- BRIEF -
Write the next part of the piece on eating healthy on a budget, picking up after its last sentence.

━━━ GIVEN PASSAGE

Eating healthy on a budget

Eating a varied and healthy diet every day can cost a lot of money, right? Whether you are cooking just for yourself, your partner or a family – before you know it, your budget is spent. Due to rising inflation, the prices of groceries have gone through the roof. In particular, healthy products seem to get less affordable by the day.

When the expenses keep rising while the spending limit stays mostly the same, it isn’t surprising that people feel limited in choosing healthy products in the supermarket. Especially when a lot of unhealthy products seem more affordable. A hamburger is simply often cheaper than a quinoa burger, for example. 

It can seem really out of reach to be able to cook a healthy meal every day, but we can assure you that it is achievable. Based on three pillars – buying, cooking and preserving – Swapmeals guides you through the possibilities to live a healthy life whilst staying within budget.


Preparing healthy meals starts with buying healthy products. While doing the groceries, here are some tips to save money:

  • Buy fruits and vegetables which are in season. These are mostly more affordable for the consumer, because when in season they are more readily available and can be sourced more locally. Respecting seasonality isn’t just beneficial for your budget, it also contributes to sustainability and often means you are getting more nutrient-rich produce.
  • Think beyond the supermarket. Making a visit to the local market can turn out to be surprisingly beneficial. Especially at the end of the day, when unsold products are often offered with a discount. By buying these, some food waste is also prevented; win-win!
  • Fill your pantry. Keep an eye out for special offers and fill up the kitchen cabinets with long lasting products like rice, pasta and nuts for a better price. Also, let the freezer function as a pantry. Deep-frozen fruits and vegetables are often more affordable than fresh ones. Another plus: they get frozen right after harvesting, which means they are packed full of nutrition – affordable ánd healthy.

━━━━━━
━━━ DATA

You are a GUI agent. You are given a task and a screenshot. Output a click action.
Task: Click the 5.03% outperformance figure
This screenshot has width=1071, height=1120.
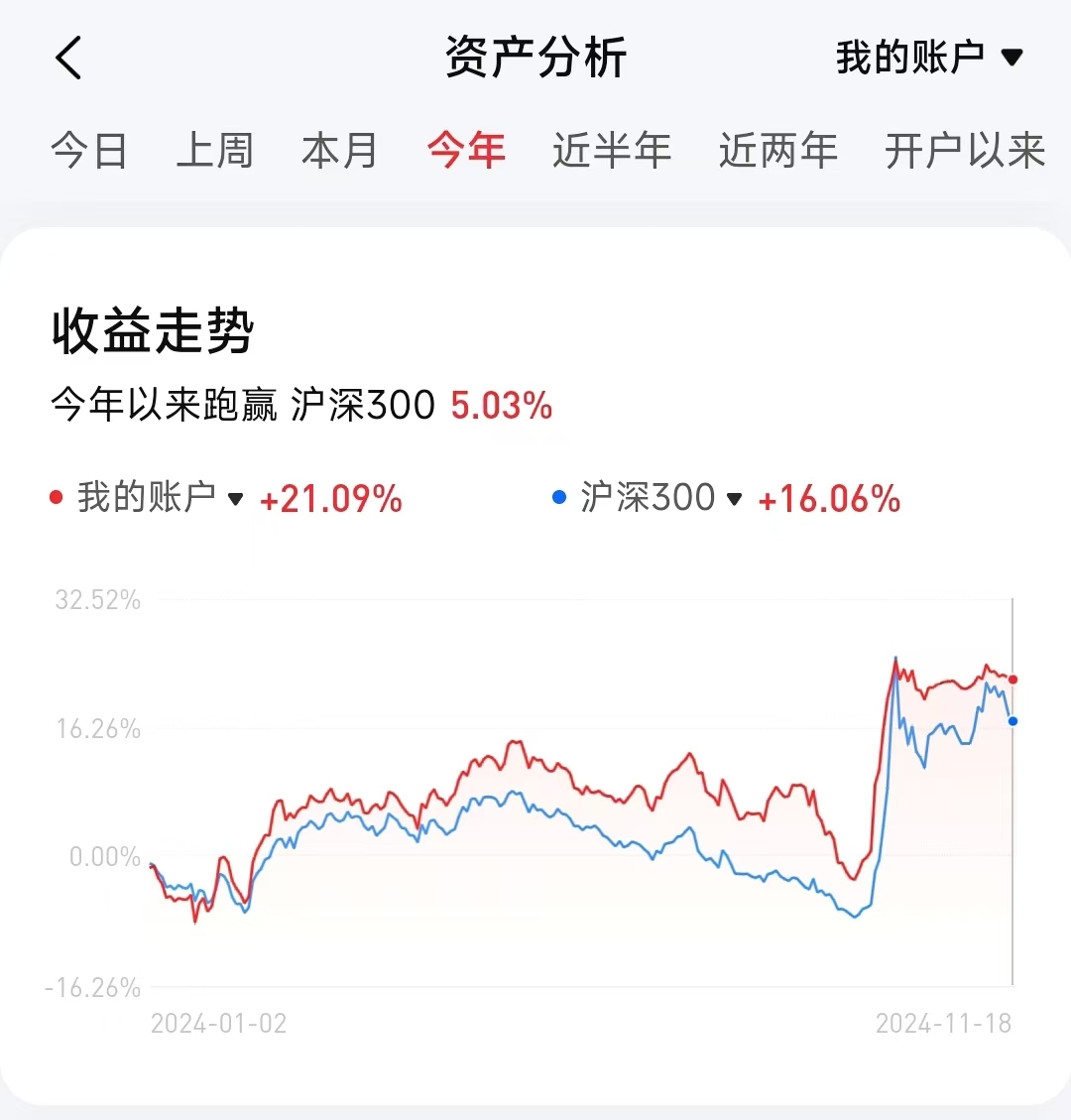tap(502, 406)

━━━━━━

- THE REPLY -
After buying the groceries, preparing the meal is the next step. With these smart cooking tips, money can be saved:

  • Be aware of how much needs to be prepared. It sometimes can be difficult to estimate how much there is needed from certain products. Spinach shrinks as soon as it is heated, while pasta and rice increase in size. For that reason, one could make a wrong estimation. The result would be an unintended meal surplus. Food waste can be prevented easily by taking into account the number of table companions and the portion sizes. There are several tools and tricks for that, so not everything has to be weighed precisely on a kitchen scale. There are for example rice and pasta measuring cups, which – by the use of stripes – indicate how much is needed per person. Spaghetti measuring tools help with choosing the right portion by the use of indicating circles, which get bigger per person. Also, check the product packaging. When a dish for two people is going to be prepared and the package says the product contains four portions, simply use half of the product.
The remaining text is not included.